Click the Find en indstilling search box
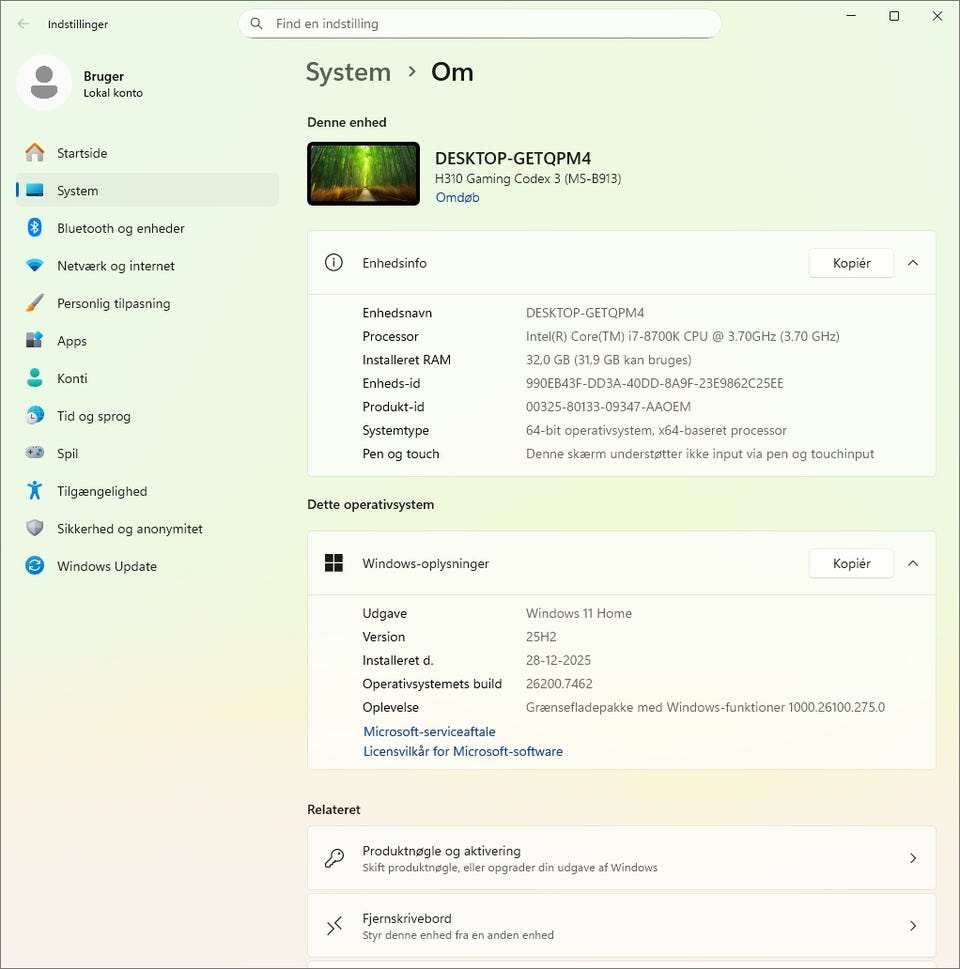 (480, 24)
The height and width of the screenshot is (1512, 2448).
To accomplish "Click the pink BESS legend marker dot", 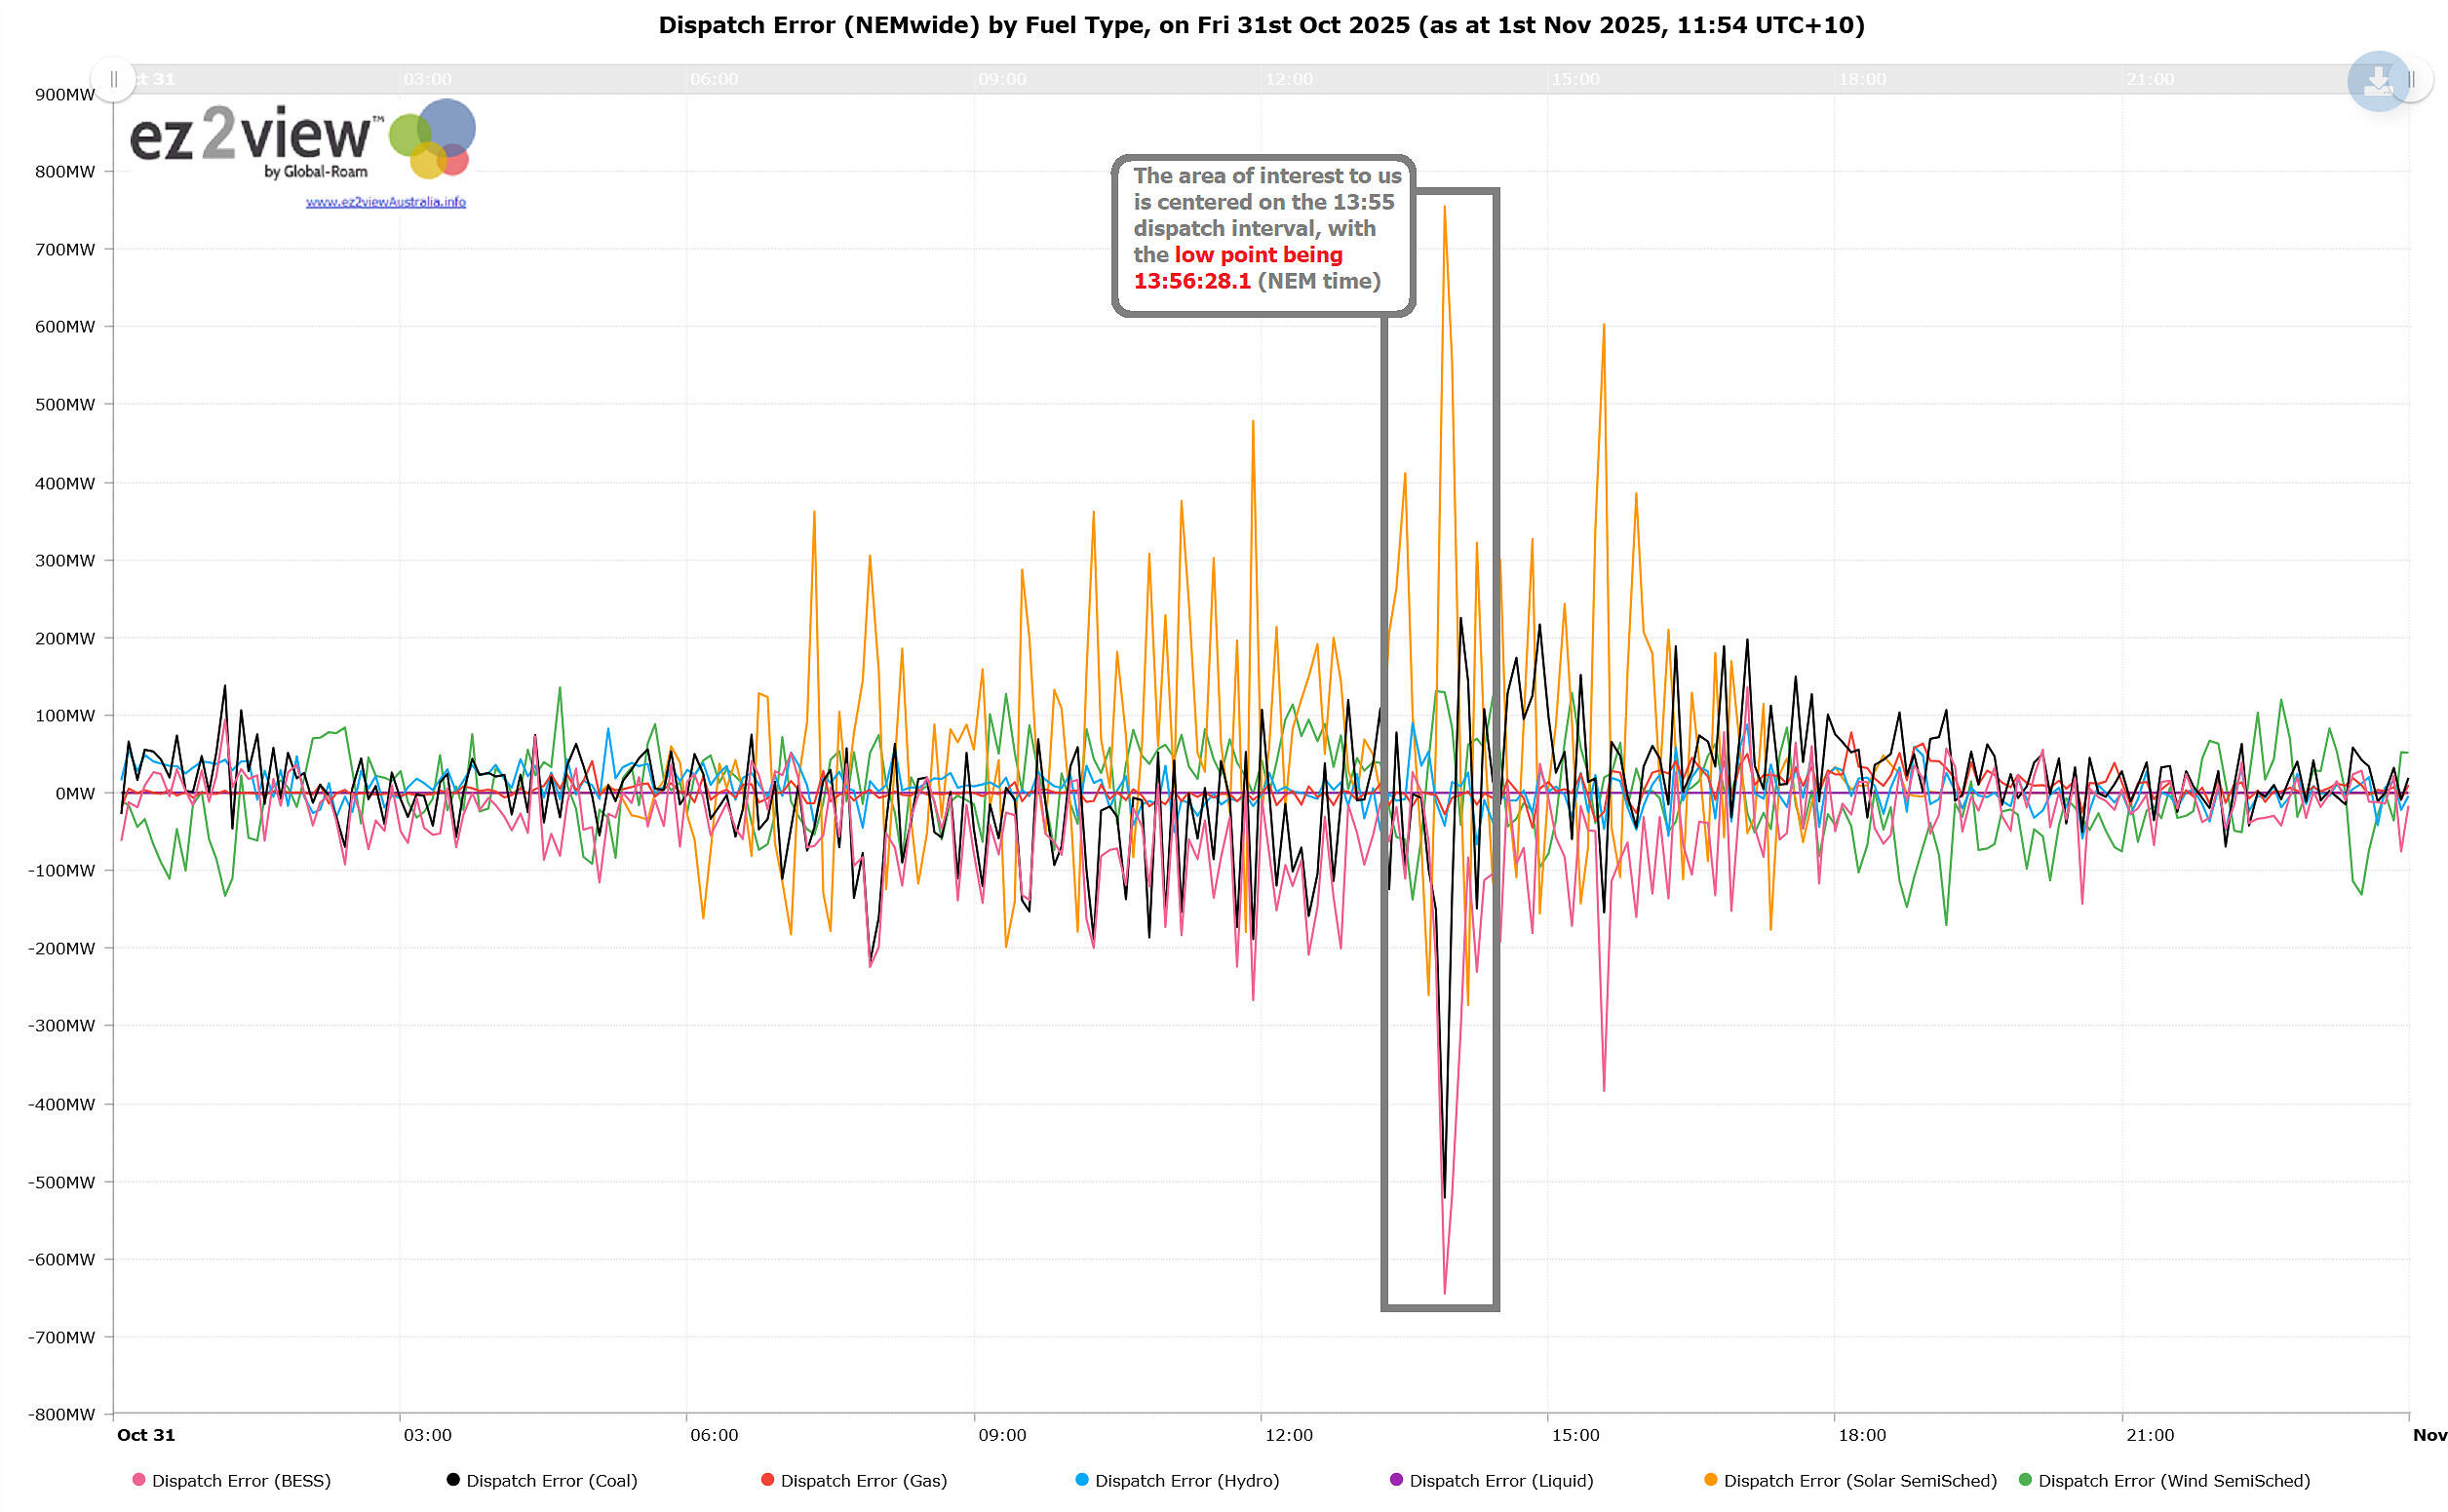I will coord(139,1479).
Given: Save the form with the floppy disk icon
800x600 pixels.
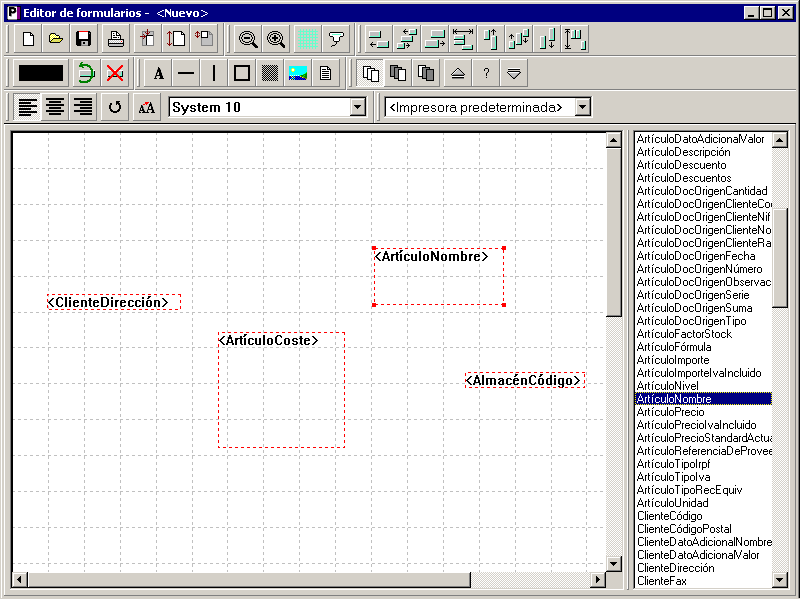Looking at the screenshot, I should pos(83,39).
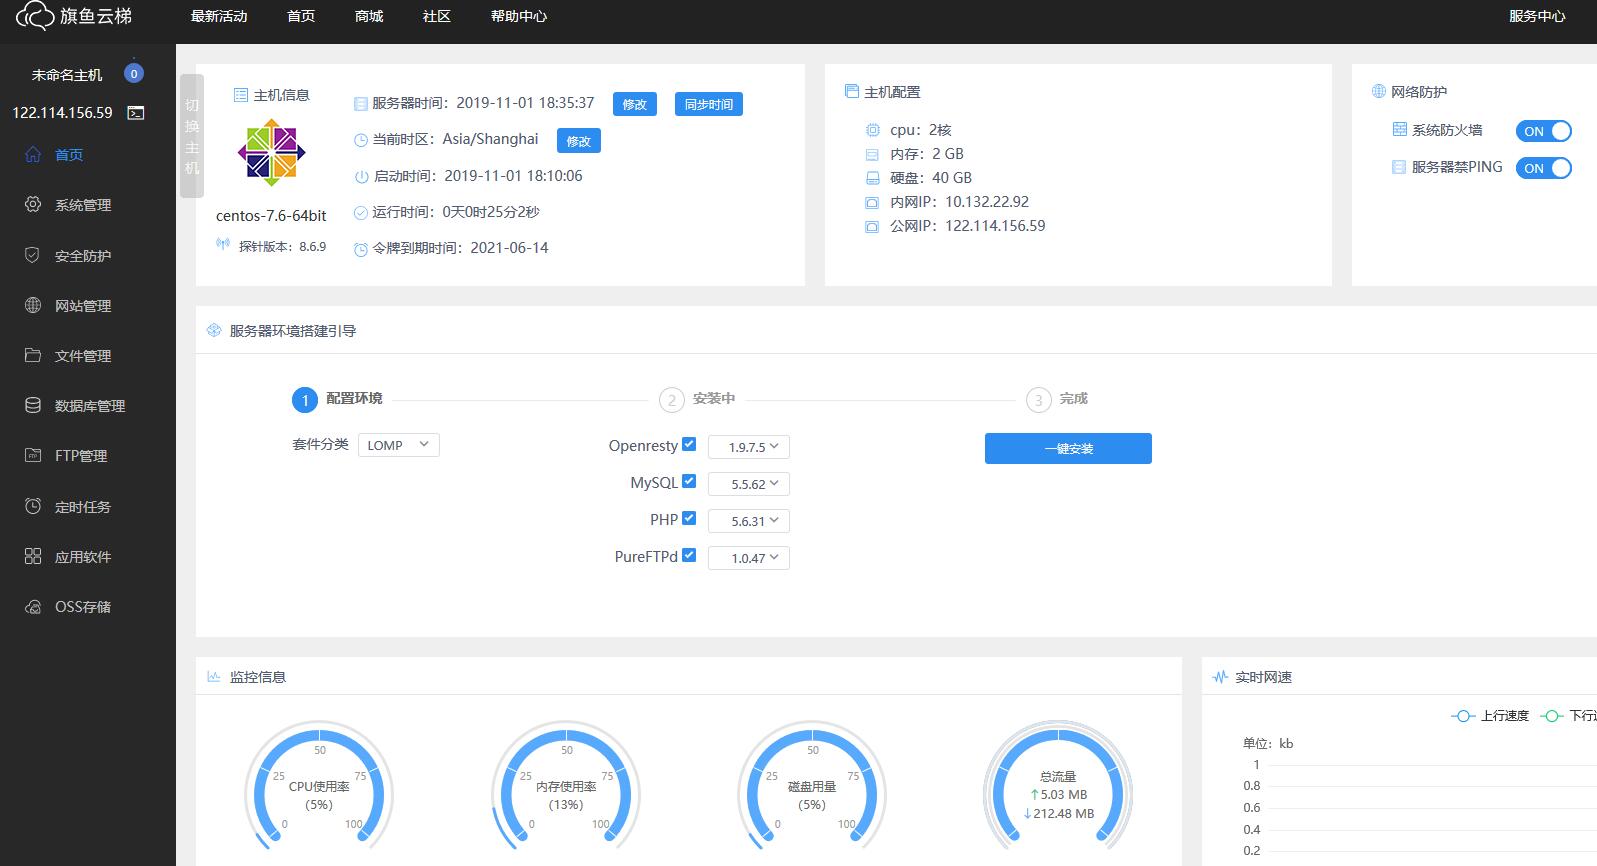The width and height of the screenshot is (1597, 866).
Task: Click the 应用软件 grid icon
Action: click(x=33, y=556)
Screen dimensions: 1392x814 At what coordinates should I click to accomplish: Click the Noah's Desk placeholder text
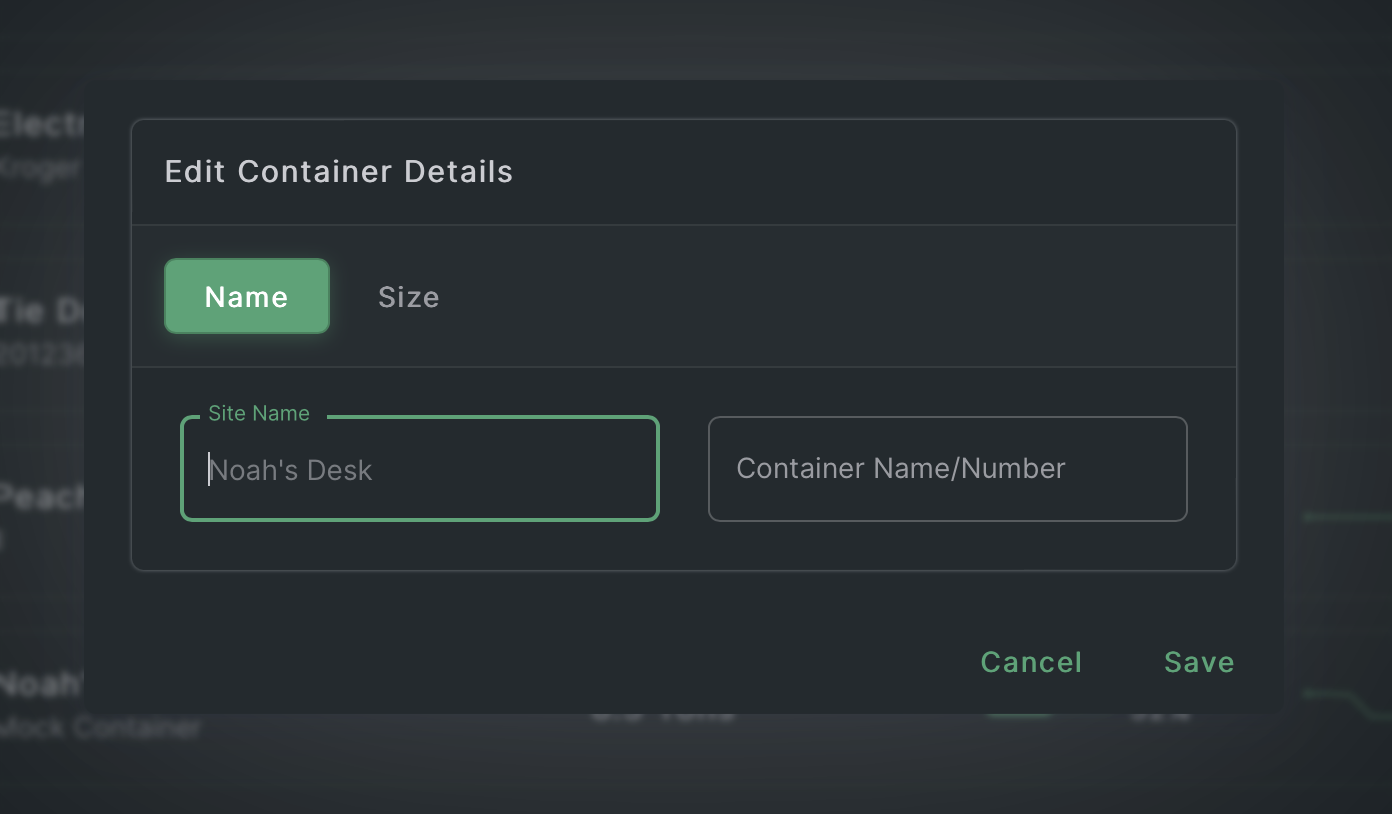pyautogui.click(x=291, y=470)
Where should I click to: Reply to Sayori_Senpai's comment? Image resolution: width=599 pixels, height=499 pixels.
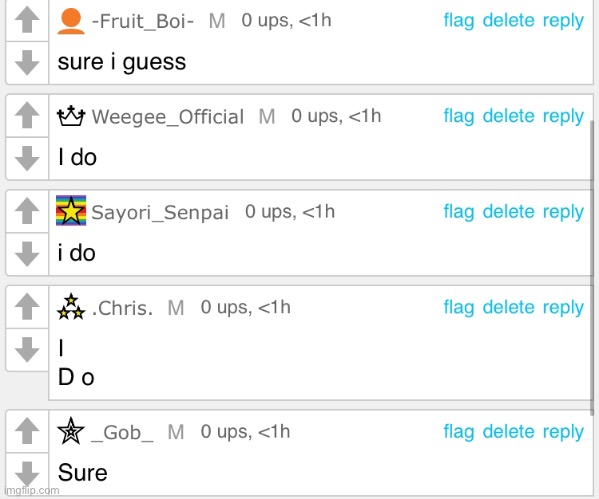(x=563, y=212)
#####
Reproduce the rows word for word, starting at the line that contains "Screen dimensions: 1392x814" and ending with the last row. Leave the pictures out.

Screen dimensions: 1392x814 At what coordinates should I click to accomplish: Click the Noah's Desk placeholder text
pyautogui.click(x=291, y=470)
Where should I click to: Reply to Sayori_Senpai's comment? Image resolution: width=599 pixels, height=499 pixels.
(x=563, y=212)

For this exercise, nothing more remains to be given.